To do:
A. Reproduce word for word the part of the page on finding a permutation of one string inside another that begins at "Any valid window" and ends after "needed by s1.".
B. Pick up the page on checking a string for a permutation of another string and continue it from its last sentence.

Extract:
§

Permutation in String

Check whether one string contains a permutation of another.

Check whether s2 contains any permutation of s1. Since any valid answer has fixed length |s1|, this is a fixed-size window problem rather than a variable-size one.

StringSliding Window

Pattern fit

Because the target length is fixed, this is a clean fixed-size sliding window with exact frequency matching.

Key observation

Any valid window must have the same length as s1, so the problem reduces to whether any length-|s1| window matches the needed character counts.

Target complexity

O(n) / O(1)

How to break down the solution cleanly

Count the characters needed by s1.

Slide a fixed-size window of length s1.length across s2.

Whenever a character enters or leaves the window, update the frequency difference.

If all counts match at any moment, a permutation exists.

Walk through one example

Example: s1 = "ab", s2 = "eidbaooo".

§

Available data:
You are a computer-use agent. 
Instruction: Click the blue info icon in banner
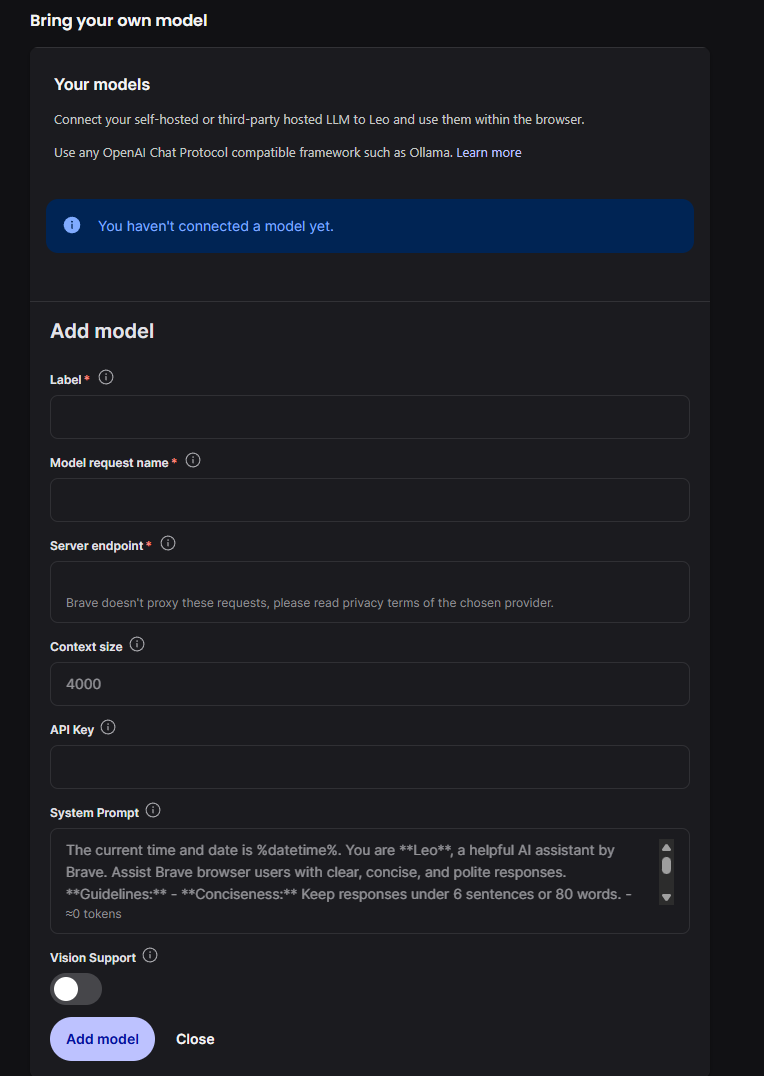[72, 225]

§

Results in order:
A.
Any valid window must have the same length as s1, so the problem reduces to whether any length-|s1| window matches the needed character counts.

Target complexity

O(n) / O(1)

How to break down the solution cleanly

Count the characters needed by s1.

B.
Window "ei" does not match, nor does "id".

When the window becomes "ba", character counts match s1 exactly.

So the answer is true.

Reference implementation

Python

from collections import Counter

def checkInclusion(s1: str, s2: str) -> bool:
    window_length = len(s1)
    if window_length > len(s2):
        return False

    need = Counter(s1)
    window = Counter(s2[:window_length])
    if window == need:
        return True

    for right in range(window_length, len(s2)):
        left_char = s2[right - window_length]
        window[left_char] -= 1
        if window[left_char] == 0:
            del window[left_char]

        window[s2[right]] += 1
        if window == need:
            return True

    return False

Common pitfalls

warning

Using variable-size window logic and making the state harder than necessary.

warning

Comparing full maps too often instead of maintaining a match count.

Common follow-ups

How would you generalize this to finding all anagrams?

Why is fixed-size window the natural model here?

Continue with related problems

Build repeatable depth inside the Sliding Window cluster before moving on.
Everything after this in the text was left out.